Stolz sind wir, dass wir Sozialdemokrat*innen entscheidend dazu beigetragen haben das Hotel Silber zu erhalten. Anfang Dezember wurde es mit seiner Dauerausstellung im ersten Stock eingeweiht. Die Eröffnungswochen waren ein voller Erfolg.

Jetzt muss sich im Alltag beweisen, dass das einmalige Modell in ganz Deutschland gelingen kann, ein gemeinsames Projekt des Landes Baden-Württemberg, der Stadt und der ehrenamtlichen Initiative von Hotel Silber.

Wir wollen:
-    Auch zukünftig freien Eintritt im Hotel Silber, nicht nur bis Ende 2019
-    Die pädagogischen Angebote aller Beteiligten müssen koordiniert und miteinander gestaltet werden.

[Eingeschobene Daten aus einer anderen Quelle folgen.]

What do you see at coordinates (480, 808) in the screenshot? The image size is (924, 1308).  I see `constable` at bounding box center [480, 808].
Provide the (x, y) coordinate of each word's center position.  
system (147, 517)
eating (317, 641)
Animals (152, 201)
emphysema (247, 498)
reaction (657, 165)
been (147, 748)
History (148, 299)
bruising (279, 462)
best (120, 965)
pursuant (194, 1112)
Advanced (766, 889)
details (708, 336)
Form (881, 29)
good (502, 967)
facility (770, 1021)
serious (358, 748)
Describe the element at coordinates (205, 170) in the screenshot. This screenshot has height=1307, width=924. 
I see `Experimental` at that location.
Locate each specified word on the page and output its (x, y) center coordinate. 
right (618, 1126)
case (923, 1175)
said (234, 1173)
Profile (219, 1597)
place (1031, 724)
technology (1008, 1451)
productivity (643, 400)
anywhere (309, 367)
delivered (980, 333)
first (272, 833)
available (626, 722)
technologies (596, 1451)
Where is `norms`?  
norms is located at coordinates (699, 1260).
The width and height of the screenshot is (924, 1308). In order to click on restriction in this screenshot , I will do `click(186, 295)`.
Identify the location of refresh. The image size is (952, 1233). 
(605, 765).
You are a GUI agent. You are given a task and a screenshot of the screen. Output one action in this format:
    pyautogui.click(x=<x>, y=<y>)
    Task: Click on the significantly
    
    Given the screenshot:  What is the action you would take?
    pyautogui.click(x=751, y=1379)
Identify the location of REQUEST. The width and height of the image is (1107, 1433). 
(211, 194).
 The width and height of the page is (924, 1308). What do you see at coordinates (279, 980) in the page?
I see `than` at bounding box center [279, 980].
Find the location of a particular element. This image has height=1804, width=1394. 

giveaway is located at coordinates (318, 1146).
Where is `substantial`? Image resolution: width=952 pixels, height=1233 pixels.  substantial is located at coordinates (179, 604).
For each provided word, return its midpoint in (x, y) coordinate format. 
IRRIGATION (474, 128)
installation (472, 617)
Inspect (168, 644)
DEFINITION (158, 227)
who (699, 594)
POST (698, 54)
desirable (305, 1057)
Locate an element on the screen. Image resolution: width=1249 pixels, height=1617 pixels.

Hierzu ist zur Präventionsarbeit und für die Zusammenarbeit mit Bildungsträgern der Ausbau der Stelle der Hotel Silber-Initiative notwendig. Auch die bisher Beteiligten der pädagogischen Aufarbeitung, besonders der Stadtjugendring und die Jugendhausgesellschaft brauchen weitere personelle Ressourcen.
-    Die „Diagonale des Grauens“ zwischen Hotel Silber und Staufenbergmuseum sollte kenntlich gemacht werden und durch die Umsetzung des Deserteurdenkmals vom Theaterhaus in diese Diagonale ergänzt werden.
-    Auch andere Mahnmale der Stadt und auf Friedhöfen sollen entsprechend sichtbar gemacht, rechtzeitig saniert und erhalten werden.